## Action item
Return verbatim the line containing "This screenshot has width=1100, height=552." together with all lines that follow it, through the end of the records.

## Extracted material
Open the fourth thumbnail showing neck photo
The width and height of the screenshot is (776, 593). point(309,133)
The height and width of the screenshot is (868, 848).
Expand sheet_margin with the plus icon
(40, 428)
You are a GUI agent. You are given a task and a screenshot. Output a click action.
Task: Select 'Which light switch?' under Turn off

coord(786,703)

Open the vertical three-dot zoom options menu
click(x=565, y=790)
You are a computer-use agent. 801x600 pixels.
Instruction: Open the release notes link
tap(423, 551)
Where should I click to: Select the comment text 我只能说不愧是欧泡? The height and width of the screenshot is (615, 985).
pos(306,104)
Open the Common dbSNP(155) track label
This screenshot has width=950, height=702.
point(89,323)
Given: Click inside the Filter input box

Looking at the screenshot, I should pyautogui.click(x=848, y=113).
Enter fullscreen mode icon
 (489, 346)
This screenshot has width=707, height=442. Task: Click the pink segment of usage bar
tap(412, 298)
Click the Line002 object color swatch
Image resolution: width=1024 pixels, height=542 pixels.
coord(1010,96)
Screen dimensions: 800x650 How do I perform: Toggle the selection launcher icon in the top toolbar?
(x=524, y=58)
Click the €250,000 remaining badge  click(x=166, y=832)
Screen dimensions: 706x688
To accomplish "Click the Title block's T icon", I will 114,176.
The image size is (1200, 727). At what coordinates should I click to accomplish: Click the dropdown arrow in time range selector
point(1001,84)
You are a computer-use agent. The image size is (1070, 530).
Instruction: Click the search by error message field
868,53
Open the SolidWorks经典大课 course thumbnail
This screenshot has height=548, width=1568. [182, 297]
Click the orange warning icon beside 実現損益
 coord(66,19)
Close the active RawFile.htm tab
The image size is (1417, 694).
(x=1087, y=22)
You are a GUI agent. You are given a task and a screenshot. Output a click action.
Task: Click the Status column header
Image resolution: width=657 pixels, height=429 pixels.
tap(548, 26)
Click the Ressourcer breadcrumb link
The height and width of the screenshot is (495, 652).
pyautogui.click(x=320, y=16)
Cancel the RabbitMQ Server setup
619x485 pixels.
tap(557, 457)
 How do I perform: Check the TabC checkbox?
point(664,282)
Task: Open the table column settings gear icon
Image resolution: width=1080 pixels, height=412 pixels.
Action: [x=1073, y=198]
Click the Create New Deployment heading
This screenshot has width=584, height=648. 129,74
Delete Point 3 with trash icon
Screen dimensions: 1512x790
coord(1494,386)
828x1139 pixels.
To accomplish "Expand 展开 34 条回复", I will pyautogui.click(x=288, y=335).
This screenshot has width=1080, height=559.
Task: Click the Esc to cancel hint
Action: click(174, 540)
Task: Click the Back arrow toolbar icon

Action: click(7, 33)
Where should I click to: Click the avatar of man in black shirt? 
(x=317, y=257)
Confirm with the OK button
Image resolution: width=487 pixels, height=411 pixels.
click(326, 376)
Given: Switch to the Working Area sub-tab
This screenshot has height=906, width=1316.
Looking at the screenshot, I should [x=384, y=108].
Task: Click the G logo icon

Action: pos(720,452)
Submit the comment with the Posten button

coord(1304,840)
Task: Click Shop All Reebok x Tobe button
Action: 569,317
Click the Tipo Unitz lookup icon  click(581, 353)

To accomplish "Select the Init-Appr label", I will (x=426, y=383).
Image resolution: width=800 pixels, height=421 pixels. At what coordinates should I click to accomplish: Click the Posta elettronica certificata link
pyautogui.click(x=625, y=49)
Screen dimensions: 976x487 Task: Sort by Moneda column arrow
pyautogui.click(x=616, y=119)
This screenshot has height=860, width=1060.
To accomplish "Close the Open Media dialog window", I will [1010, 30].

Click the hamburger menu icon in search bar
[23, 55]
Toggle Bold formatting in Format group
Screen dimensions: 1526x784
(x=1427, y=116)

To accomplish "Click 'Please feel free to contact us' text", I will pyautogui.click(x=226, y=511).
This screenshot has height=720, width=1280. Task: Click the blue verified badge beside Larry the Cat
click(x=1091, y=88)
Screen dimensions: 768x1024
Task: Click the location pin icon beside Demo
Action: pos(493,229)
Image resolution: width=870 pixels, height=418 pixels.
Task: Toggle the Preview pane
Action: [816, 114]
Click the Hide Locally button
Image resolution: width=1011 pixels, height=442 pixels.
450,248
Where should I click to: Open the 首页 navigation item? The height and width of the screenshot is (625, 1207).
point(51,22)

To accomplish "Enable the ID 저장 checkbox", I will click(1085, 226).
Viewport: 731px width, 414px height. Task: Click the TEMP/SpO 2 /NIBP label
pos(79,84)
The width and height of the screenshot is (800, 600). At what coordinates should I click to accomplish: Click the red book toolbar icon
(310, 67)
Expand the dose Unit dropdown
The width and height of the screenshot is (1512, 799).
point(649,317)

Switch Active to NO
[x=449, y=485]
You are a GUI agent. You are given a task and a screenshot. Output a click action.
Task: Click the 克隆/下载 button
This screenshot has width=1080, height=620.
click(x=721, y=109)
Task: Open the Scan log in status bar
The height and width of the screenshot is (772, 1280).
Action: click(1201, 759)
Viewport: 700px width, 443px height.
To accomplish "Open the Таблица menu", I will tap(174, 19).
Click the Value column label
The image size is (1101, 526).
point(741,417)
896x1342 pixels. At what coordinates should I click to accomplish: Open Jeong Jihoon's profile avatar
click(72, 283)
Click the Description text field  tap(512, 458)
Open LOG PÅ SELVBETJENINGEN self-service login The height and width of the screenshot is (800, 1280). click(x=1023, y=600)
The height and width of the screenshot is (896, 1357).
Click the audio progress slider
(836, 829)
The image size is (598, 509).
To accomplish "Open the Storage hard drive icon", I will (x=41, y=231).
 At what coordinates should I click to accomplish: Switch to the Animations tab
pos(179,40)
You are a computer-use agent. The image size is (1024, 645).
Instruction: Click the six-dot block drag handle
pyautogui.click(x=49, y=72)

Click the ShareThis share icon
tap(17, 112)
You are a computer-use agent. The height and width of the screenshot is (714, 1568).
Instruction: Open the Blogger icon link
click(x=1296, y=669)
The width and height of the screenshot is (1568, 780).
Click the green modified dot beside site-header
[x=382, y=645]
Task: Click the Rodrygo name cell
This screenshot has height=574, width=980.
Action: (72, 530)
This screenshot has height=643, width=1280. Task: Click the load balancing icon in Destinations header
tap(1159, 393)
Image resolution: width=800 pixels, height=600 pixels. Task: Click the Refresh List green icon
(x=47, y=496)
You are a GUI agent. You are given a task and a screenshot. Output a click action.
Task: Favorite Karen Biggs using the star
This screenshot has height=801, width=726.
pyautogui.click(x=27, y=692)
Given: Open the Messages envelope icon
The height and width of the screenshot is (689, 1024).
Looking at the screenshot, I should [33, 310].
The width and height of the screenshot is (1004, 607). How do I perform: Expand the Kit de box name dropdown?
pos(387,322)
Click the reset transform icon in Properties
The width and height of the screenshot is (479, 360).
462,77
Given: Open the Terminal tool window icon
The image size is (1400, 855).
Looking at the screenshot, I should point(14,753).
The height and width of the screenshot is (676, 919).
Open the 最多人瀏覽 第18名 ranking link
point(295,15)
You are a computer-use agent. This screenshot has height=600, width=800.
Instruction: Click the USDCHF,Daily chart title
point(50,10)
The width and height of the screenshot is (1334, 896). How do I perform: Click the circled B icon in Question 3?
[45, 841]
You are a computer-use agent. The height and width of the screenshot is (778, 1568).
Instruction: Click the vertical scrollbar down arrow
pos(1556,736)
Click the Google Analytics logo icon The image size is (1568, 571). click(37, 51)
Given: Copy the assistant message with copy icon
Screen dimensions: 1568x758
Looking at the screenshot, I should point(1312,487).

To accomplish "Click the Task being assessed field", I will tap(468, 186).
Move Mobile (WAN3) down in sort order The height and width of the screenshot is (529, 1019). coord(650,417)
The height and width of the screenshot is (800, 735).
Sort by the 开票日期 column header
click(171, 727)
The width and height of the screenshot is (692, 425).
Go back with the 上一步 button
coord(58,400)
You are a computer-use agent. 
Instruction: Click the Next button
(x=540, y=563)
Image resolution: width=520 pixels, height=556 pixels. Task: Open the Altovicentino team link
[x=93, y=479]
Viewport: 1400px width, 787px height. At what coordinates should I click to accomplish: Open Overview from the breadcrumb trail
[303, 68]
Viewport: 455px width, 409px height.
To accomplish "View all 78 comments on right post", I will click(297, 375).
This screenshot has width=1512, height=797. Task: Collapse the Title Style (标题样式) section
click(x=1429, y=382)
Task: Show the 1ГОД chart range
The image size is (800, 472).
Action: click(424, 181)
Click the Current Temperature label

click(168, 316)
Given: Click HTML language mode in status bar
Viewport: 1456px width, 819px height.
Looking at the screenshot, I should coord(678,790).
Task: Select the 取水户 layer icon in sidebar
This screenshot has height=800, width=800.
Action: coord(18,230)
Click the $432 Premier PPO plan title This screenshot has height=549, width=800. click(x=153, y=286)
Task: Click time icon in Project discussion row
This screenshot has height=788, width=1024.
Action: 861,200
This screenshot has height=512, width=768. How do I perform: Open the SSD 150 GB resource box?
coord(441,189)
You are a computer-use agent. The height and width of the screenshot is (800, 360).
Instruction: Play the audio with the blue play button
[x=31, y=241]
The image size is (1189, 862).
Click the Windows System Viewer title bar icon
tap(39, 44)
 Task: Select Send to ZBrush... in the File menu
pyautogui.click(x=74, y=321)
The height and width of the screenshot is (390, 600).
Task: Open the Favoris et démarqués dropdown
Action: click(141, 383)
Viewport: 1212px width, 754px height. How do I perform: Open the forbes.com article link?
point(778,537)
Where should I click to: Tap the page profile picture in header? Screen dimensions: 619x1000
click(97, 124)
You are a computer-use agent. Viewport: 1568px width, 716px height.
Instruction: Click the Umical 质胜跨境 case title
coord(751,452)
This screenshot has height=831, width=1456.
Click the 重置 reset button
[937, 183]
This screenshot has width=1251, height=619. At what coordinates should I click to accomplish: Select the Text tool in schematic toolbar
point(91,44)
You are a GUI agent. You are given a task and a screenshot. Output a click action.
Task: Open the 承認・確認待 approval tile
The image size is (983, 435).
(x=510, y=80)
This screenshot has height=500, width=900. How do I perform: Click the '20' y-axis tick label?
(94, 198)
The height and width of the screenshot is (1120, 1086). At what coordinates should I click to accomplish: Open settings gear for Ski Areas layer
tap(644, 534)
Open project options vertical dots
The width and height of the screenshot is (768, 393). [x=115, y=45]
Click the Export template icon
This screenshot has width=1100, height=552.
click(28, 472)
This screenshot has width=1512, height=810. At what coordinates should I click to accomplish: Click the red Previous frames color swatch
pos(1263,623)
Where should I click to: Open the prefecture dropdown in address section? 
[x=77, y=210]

## Result of this exercise
This screenshot has width=1100, height=552.
click(28, 472)
This screenshot has width=1512, height=810. At what coordinates should I click to accomplish: Click the red Previous frames color swatch
pos(1263,623)
Where should I click to: Open the prefecture dropdown in address section? 
[x=77, y=210]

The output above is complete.